----- INPUT FOR THIS TASK
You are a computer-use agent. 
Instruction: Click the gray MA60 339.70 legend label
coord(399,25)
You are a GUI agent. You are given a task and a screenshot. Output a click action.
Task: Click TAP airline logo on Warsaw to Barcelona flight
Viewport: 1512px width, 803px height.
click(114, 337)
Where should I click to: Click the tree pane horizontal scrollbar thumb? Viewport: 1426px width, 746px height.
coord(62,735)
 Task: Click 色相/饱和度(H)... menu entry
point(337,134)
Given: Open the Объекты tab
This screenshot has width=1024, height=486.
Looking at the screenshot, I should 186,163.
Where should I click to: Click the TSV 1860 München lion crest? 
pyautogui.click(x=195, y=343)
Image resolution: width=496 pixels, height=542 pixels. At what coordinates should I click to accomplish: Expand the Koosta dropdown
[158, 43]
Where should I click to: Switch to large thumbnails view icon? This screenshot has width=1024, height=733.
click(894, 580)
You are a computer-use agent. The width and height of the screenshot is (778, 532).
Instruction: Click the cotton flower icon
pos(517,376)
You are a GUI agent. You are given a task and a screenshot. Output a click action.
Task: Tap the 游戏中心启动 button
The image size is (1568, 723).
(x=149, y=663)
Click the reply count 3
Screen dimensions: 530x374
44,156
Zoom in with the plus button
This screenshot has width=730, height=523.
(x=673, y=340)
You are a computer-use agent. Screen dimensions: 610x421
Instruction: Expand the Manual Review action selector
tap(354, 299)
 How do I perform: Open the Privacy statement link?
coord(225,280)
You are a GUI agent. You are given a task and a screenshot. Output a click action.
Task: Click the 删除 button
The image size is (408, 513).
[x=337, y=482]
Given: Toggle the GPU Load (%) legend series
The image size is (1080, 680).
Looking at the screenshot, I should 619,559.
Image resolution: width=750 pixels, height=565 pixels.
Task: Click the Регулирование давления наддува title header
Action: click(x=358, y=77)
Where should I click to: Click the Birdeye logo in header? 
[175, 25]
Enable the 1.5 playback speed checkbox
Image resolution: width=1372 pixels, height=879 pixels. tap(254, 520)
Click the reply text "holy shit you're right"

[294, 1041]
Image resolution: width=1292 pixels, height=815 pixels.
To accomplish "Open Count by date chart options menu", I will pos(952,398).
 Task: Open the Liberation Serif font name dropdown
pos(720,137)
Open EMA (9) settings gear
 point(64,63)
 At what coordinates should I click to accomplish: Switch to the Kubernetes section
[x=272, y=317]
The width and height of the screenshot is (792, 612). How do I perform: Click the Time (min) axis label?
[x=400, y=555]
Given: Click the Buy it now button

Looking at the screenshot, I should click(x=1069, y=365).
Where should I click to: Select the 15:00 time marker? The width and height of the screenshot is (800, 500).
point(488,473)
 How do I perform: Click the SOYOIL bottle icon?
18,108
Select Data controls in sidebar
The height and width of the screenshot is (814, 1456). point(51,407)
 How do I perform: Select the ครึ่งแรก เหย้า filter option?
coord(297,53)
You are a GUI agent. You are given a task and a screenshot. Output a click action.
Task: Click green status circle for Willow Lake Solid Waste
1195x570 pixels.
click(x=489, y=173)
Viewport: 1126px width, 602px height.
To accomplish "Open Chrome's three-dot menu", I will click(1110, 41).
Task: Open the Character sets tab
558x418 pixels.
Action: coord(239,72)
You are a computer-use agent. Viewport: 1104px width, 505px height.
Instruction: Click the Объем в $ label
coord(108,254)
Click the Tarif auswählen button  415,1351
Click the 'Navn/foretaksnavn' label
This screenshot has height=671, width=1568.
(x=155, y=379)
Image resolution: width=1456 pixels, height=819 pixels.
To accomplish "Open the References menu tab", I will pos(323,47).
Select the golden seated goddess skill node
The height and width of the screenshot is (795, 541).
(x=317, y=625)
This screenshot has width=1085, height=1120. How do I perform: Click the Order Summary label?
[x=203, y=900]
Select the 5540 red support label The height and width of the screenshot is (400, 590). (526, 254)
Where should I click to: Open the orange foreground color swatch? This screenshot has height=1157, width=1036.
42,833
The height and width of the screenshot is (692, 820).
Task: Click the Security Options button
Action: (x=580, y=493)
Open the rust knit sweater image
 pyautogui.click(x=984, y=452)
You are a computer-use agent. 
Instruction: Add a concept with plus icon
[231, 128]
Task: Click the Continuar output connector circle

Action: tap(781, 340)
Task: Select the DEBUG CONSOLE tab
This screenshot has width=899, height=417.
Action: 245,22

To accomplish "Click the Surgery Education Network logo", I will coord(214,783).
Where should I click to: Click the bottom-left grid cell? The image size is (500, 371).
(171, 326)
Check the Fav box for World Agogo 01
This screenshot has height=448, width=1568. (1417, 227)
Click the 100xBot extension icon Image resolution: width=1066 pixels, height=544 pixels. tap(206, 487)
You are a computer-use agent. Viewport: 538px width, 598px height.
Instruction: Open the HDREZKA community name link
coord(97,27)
----------
▶ [EXERCISE INSTRUCTIONS]
The range runs from the line above containing "Image resolution: width=496" to the line containing "Given: Toggle the GPU Load (%) legend series", inclusive. Restate those lines word for word and no others.

▶ [RESPONSE FOR THIS EXERCISE]
Image resolution: width=496 pixels, height=542 pixels. At what coordinates should I click to accomplish: Expand the Koosta dropdown
[158, 43]
Where should I click to: Switch to large thumbnails view icon? This screenshot has width=1024, height=733.
click(894, 580)
You are a computer-use agent. The width and height of the screenshot is (778, 532).
Instruction: Click the cotton flower icon
pos(517,376)
You are a GUI agent. You are given a task and a screenshot. Output a click action.
Task: Tap the 游戏中心启动 button
The image size is (1568, 723).
(x=149, y=663)
Click the reply count 3
Screen dimensions: 530x374
44,156
Zoom in with the plus button
This screenshot has width=730, height=523.
(x=673, y=340)
You are a computer-use agent. Screen dimensions: 610x421
Instruction: Expand the Manual Review action selector
tap(354, 299)
 How do I perform: Open the Privacy statement link?
coord(225,280)
You are a GUI agent. You are given a task and a screenshot. Output a click action.
Task: Click the 删除 button
The image size is (408, 513).
[x=337, y=482]
Given: Toggle the GPU Load (%) legend series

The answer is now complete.